Gu Qing-Long L, Li Songting, Dai Wei P, Zhou Douglas, Cai David
School of Mathematical Sciences, MOE-LSC, and Institute of Natural Sciences, Shanghai Jiao Tong University, Shanghai, China.
Department of Physics and Astronomy, and Institute of Natural Sciences, Shanghai Jiao Tong University, Shanghai, China.
Front Comput Neurosci. 2019 Jan 29;12:109. doi: 10.3389/fncom.2018.00109. eCollection 2018.
It is hypothesized that cortical neuronal circuits operate in a global balanced state, i.e., the majority of neurons fire irregularly by receiving balanced inputs of excitation and inhibition. Meanwhile, it has been observed in experiments that sensory information is often sparsely encoded by only a small set of firing neurons, while neurons in the rest of the network are silent. The phenomenon of sparse coding challenges the hypothesis of a global balanced state in the brain. To reconcile this, here we address the issue of whether a balanced state can exist in a small number of firing neurons by taking account of the heterogeneity of network structure such as scale-free and small-world networks. We propose necessary conditions and show that, under these conditions, for sparsely but strongly connected heterogeneous networks with various types of single-neuron dynamics, despite the fact that the whole network receives external inputs, there is a small active subnetwork (active core) inherently embedded within it. The neurons in this active core have relatively high firing rates while the neurons in the rest of the network are quiescent. Surprisingly, although the whole network is heterogeneous and unbalanced, the active core possesses a balanced state and its connectivity structure is close to a homogeneous Erdös-Rényi network. The dynamics of the active core can be well-predicted using the Fokker-Planck equation. Our results suggest that the balanced state may be maintained by a small group of spiking neurons embedded in a large heterogeneous network in the brain. The existence of the small active core reconciles the balanced state and the sparse coding, and also provides a potential dynamical scenario underlying sparse coding in neuronal networks.
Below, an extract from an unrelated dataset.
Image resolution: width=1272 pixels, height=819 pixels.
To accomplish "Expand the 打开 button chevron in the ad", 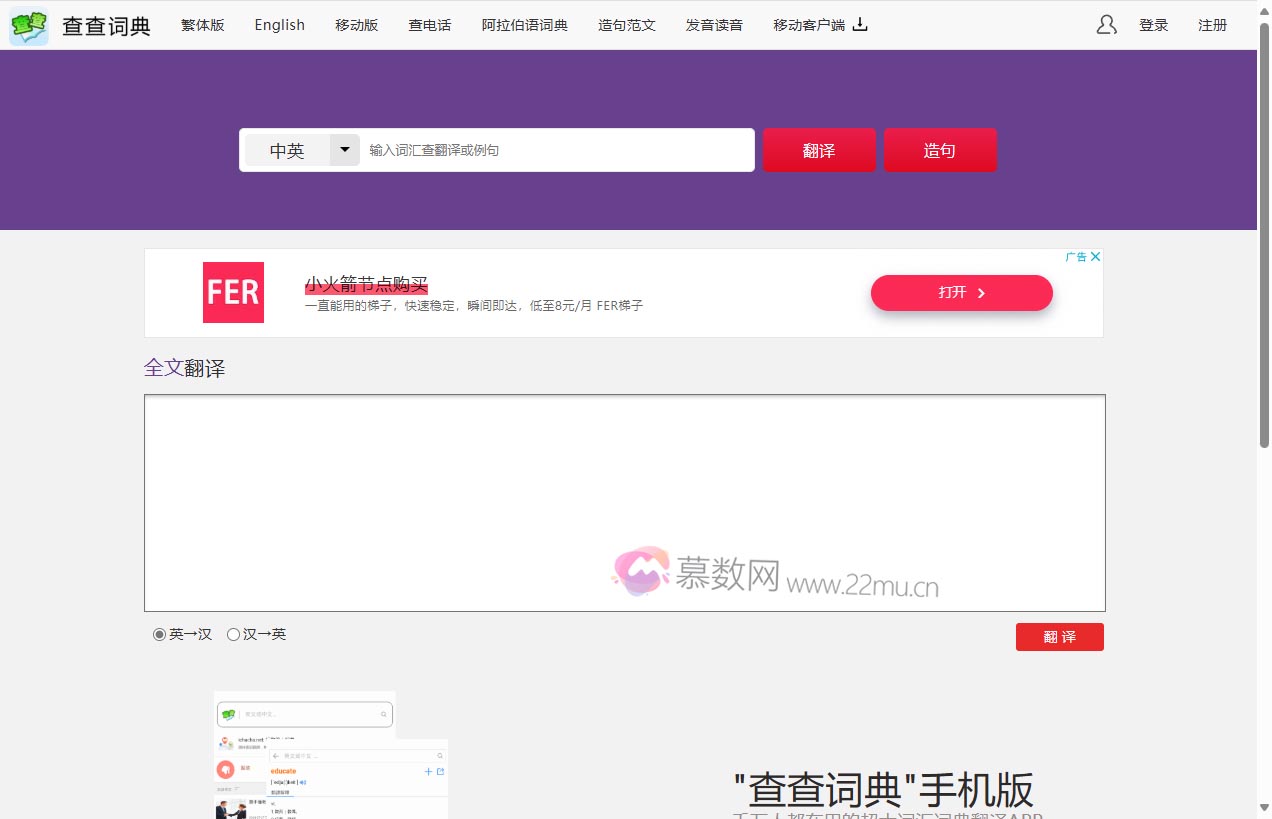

据推测,皮层神经元回路处于全局平衡状态,即大多数神经元通过接收平衡的兴奋和抑制输入而不规则地放电。同时,实验观察到感觉信息通常仅由一小部分放电神经元稀疏编码,而网络其余部分的神经元则处于沉默状态。稀疏编码现象挑战了大脑中全局平衡状态的假设。为了调和这一点,我们在此考虑无标度和小世界网络等网络结构的异质性,探讨少数放电神经元中是否能存在平衡状态的问题。我们提出了必要条件,并表明在这些条件下,对于具有各种类型单神经元动力学的稀疏但强连接的异质网络,尽管整个网络接收外部输入,但其中固有地嵌入着一个小的活跃子网(活跃核心)。这个活跃核心中的神经元具有相对较高的放电率,而网络其余部分的神经元则处于静止状态。令人惊讶的是,尽管整个网络是异质且不平衡的,但活跃核心具有平衡状态,其连接结构接近均匀的厄多斯 - 雷尼网络。活跃核心的动力学可以用福克 - 普朗克方程很好地预测。我们的结果表明,平衡状态可能由嵌入大脑中大型异质网络的一小群放电神经元维持。小活跃核心的存在调和了平衡状态和稀疏编码,也为神经网络中稀疏编码提供了潜在的动力学场景。